The city's art collection grew rather lethargically under Petersen. So when he died in 1874, the Director of the Germanisches Nationalmuseum at the time, August von Essenwein (1831-1892), felt compelled to make the city an offer to take over its works of art. The city agreed, and thus in 1875 all its art holdings – including the Dürer Stammbuch – were transferred to the Germanisches Nationalmuseum. The contract between the city and the museum stipulated that the city's holdings would be kept and displayed as a group in their own rooms at the museum. In this way, the principal components of the Stammbuch still stayed together for decades.

Entries about the Dürer Stammbuch in the inventory of the City of Nuremberg's Art Collections (about 1880)The City of Nuremberg's Art Collections, Nuremberg Municipal Museums

The end of the Dürer Stammbuch

This situation continued until Heinrich Höhn (1881-1942) began organizing the Engravings Cabinet on academic principles. Höhn integrated the city's graphics into the museum's own holdings, and thus brought about the final dissolution of the Dürer Stammbuch. He was thus presumably also the last person to witness the Stammbuch as a unified entity.

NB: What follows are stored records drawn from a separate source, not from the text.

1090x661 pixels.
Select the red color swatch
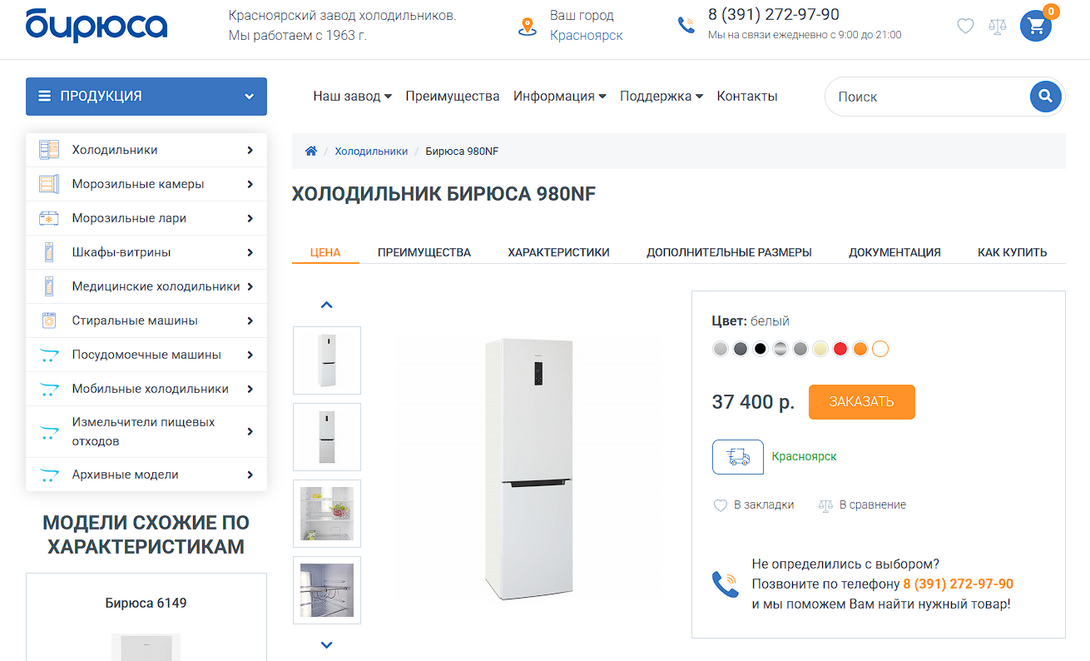(840, 349)

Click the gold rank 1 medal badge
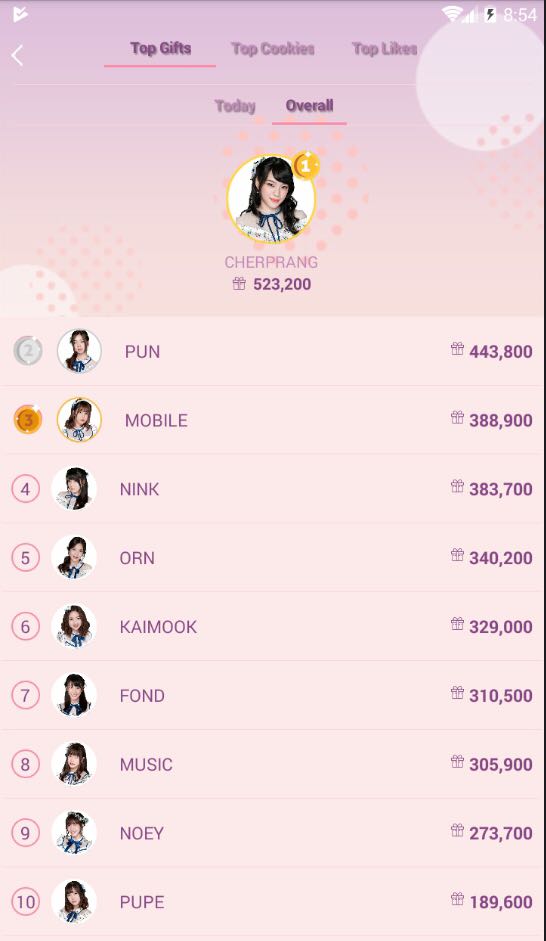tap(306, 166)
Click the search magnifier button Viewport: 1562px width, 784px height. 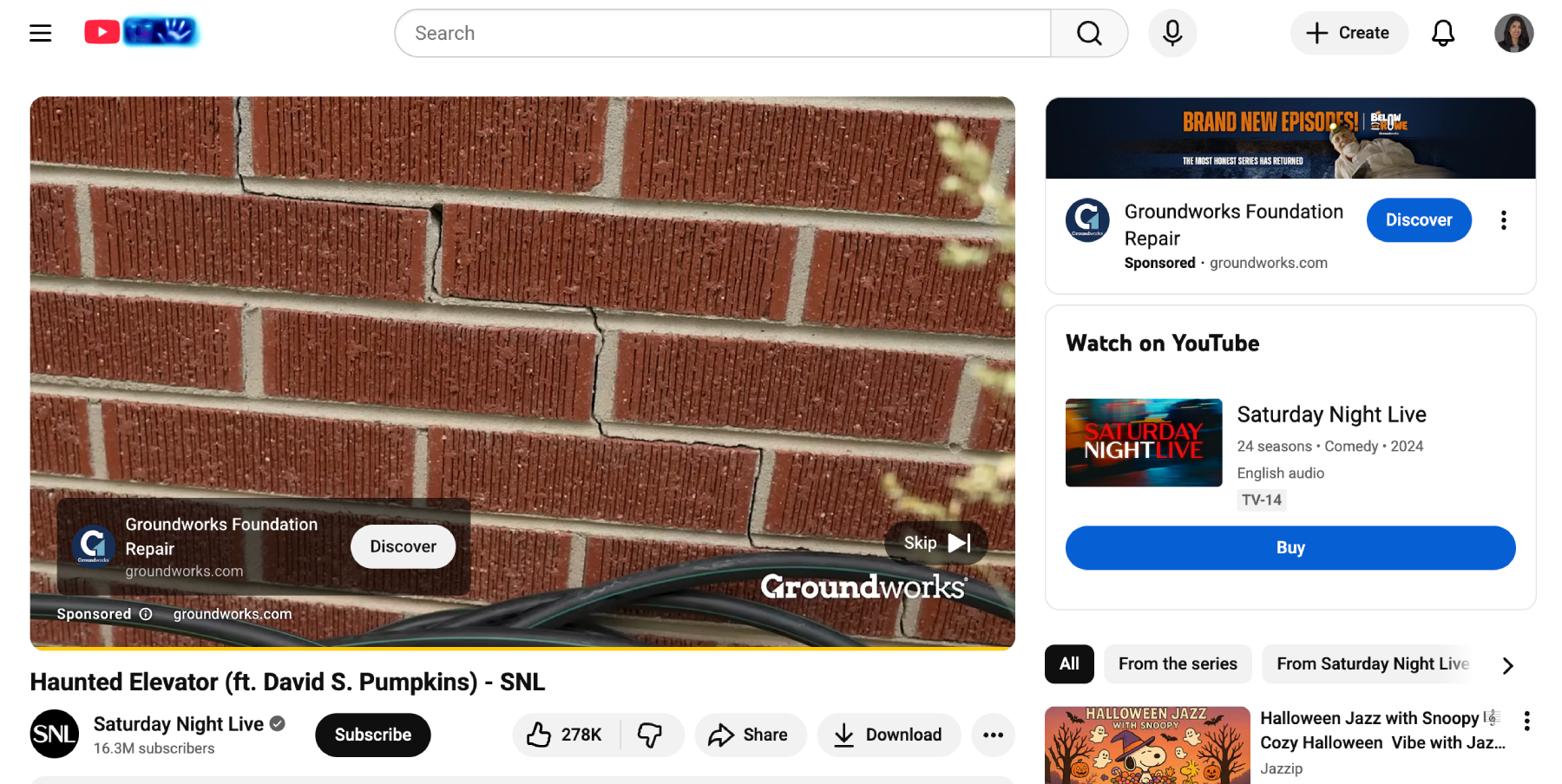click(x=1088, y=33)
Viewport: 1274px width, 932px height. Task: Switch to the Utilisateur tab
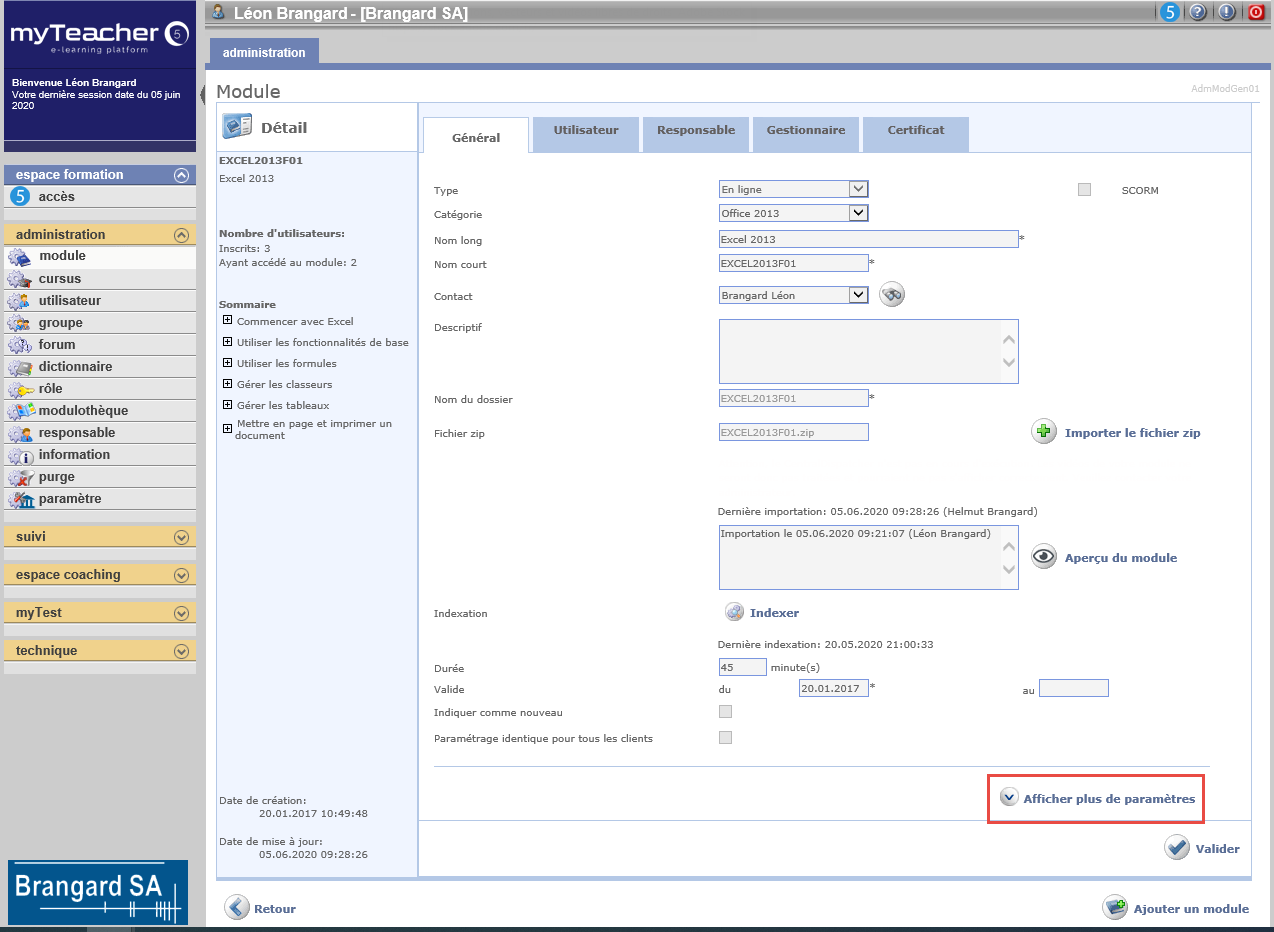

Under Höhn and his successors, the old cardboard backings from the sheets of graphics were also gradually replaced with modern matting – under Reindel, the sheets had still been mounted and labeled uniformly. In retrospect, both decisions came to be understood as serious mistakes; after all, the value of the Dürer Stammbuch, in terms of both cultural and art history, lay not in its individual pages, but in its identity as a whole. It offered what was probably a unique insight into how Dürer was viewed during the late Age of Goethe.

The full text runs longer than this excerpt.